What the task requires:
Write the next part of the forum thread about the hibernating pets, picking up after its last post.

Reading text:
• • • •
Well from what ive seen of her and held of her shes pretty tame but unfortunately she went down for hibernation again a few days ago.


----------



## reptastic (Feb 14, 2010)

TanMan57 said:


> nemo66 said:
> 
> 
> > lol my black nose is a sibling to zero. i need to ask bobby who the parents of my red are though i forgot to ask him. hopefully we will have matching siblings lol. how is the handling going with the red? mine is a little sketcher than my black nose who is amazingly tame for a baby. i wish mine would have avoided hibernation like yours it just snowed here yesterday so i think they know what the weathers like even though their cage is totally warm, they still hibernate. they have come out for about 2 hours today though and taken some ground turkey and eggs. she is a beautiful baby by the way
> ...



dont you just hate when that happens, achilles did the same thing only to wake up a few weeks later. now he is up eating almost everyday!
• • • •
Dataset excerpt:
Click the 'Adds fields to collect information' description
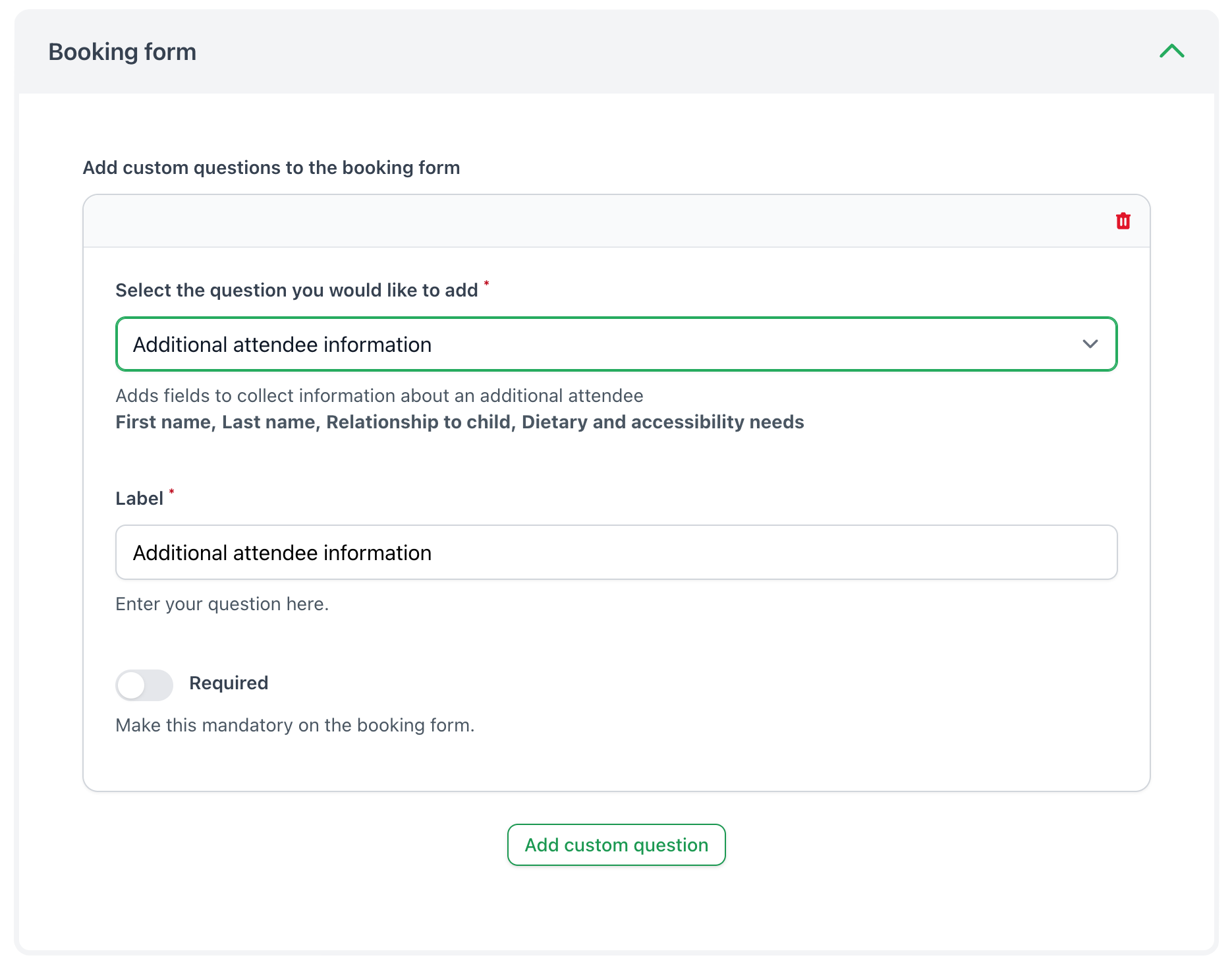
• • • •
Answer for this exercise:
----------



## TanMan57 (Feb 14, 2010)

reptastic said:


> dont you just hate when that happens, achilles did the same thing only to wake up a few weeks later. now he is up eating almost everyday!


Yea I really do! but I didnt want her sleeping so I put scrambled eggs in and she woke up and ate them all and was up all night after that and just a couple of minutes ago went back to bed.


----------



## reptastic (Feb 14, 2010)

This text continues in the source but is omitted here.